SOURCE MATERIAL:
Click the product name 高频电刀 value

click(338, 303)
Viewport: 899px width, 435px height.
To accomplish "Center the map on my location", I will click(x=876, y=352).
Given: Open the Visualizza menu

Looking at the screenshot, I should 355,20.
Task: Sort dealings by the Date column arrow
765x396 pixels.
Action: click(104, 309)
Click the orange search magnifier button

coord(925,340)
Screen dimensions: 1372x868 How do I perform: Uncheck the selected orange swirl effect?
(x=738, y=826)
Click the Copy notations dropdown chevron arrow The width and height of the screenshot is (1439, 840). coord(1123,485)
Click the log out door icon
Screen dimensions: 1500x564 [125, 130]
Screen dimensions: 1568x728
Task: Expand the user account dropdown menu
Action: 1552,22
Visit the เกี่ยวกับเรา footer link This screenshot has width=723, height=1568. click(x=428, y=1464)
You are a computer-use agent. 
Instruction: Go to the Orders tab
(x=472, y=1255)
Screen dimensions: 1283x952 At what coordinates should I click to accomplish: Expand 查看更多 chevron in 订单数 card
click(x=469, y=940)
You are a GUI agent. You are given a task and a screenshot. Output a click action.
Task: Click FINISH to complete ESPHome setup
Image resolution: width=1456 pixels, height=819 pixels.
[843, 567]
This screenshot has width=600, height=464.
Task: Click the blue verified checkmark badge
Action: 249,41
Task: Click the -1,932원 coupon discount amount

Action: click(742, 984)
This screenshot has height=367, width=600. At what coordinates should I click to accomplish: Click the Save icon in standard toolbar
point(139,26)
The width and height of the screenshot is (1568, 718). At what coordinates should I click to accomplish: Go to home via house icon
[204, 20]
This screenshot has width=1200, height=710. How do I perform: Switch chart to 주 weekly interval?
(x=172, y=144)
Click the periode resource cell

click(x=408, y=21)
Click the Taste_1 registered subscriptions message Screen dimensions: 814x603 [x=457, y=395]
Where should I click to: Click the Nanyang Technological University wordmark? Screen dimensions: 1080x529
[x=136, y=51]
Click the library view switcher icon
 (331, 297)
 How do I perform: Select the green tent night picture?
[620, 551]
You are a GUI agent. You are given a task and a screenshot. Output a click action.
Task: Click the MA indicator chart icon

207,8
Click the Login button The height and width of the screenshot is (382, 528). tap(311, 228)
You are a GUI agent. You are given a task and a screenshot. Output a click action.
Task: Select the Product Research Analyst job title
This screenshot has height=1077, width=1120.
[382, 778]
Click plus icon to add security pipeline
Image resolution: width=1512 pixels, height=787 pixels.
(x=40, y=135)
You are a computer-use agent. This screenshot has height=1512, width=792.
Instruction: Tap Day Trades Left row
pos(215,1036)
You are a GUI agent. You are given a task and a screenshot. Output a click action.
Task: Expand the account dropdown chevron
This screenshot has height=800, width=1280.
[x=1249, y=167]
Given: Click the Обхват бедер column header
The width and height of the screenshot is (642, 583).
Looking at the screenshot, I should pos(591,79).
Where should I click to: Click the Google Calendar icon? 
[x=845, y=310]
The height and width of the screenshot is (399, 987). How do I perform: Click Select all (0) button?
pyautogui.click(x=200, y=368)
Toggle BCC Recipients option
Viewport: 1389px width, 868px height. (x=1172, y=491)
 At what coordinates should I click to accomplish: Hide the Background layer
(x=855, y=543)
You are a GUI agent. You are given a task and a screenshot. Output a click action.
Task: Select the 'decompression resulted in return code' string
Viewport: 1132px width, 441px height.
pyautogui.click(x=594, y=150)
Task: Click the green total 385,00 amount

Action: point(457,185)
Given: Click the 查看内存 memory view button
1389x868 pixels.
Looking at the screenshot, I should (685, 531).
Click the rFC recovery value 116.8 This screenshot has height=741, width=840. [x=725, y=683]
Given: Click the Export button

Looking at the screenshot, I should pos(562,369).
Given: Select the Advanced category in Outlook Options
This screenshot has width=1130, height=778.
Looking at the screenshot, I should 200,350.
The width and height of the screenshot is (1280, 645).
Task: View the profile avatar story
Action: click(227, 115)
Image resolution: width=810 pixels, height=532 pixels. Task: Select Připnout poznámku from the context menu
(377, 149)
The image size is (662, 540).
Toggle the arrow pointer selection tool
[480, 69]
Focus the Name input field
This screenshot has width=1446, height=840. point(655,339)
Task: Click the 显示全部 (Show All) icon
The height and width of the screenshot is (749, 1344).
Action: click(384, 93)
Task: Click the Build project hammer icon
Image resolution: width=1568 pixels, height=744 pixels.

EXERCISE: Copy out every line from the data above that has "column" in it.

SOLUTION TO THE PROBLEM:
Task: Sort dealings by the Date column arrow
Given: Click the Обхват бедер column header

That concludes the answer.